Try it ->
Set down exactly the lines from the one containing "Task: Click the help icon next to Interface" through the last line of the records below, both included, and nothing else.

Listed entries ->
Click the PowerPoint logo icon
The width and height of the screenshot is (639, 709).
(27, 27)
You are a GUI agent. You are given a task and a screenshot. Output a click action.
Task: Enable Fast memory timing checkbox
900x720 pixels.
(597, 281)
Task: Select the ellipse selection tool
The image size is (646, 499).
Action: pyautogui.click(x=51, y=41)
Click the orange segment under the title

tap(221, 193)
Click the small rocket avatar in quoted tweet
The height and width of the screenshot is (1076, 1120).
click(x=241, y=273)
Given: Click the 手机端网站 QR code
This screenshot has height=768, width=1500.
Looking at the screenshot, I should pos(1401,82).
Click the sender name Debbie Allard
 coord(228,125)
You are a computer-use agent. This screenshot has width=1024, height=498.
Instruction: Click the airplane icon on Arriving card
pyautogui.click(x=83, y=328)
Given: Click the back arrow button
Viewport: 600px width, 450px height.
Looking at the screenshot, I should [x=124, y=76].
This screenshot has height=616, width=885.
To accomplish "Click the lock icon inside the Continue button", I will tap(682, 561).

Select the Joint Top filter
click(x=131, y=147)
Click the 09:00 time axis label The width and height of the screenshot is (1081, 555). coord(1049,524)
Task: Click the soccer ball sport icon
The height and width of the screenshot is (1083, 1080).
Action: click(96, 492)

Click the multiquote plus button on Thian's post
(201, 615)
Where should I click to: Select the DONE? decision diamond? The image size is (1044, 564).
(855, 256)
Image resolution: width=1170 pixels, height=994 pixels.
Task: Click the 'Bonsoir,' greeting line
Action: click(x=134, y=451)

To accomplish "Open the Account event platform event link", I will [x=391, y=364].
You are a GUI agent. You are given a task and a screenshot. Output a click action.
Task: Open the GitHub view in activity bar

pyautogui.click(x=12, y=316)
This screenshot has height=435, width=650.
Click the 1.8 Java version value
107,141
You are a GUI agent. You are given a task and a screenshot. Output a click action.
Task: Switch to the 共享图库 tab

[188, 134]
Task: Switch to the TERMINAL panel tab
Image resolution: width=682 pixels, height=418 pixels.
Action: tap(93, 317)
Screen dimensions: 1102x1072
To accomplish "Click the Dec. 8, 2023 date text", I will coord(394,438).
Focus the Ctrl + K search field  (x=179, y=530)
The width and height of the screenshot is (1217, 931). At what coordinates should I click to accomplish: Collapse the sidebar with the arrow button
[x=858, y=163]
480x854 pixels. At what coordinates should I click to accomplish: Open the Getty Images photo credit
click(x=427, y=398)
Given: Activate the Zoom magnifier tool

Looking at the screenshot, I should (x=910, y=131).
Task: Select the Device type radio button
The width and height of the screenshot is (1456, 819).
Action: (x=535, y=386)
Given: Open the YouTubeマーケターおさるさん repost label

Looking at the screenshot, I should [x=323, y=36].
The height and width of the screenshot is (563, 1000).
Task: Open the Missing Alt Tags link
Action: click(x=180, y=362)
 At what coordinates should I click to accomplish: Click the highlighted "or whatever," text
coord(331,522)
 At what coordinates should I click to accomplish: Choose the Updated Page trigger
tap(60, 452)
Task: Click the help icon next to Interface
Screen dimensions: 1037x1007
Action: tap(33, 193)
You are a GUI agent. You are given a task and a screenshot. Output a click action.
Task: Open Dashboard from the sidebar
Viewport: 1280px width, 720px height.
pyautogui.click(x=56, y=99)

Response area ->
Task: Click the help icon next to Interface
Screen dimensions: 1037x1007
Action: tap(33, 193)
You are a GUI agent. You are given a task and a screenshot. Output a click action.
Task: Open Dashboard from the sidebar
Viewport: 1280px width, 720px height.
pyautogui.click(x=56, y=99)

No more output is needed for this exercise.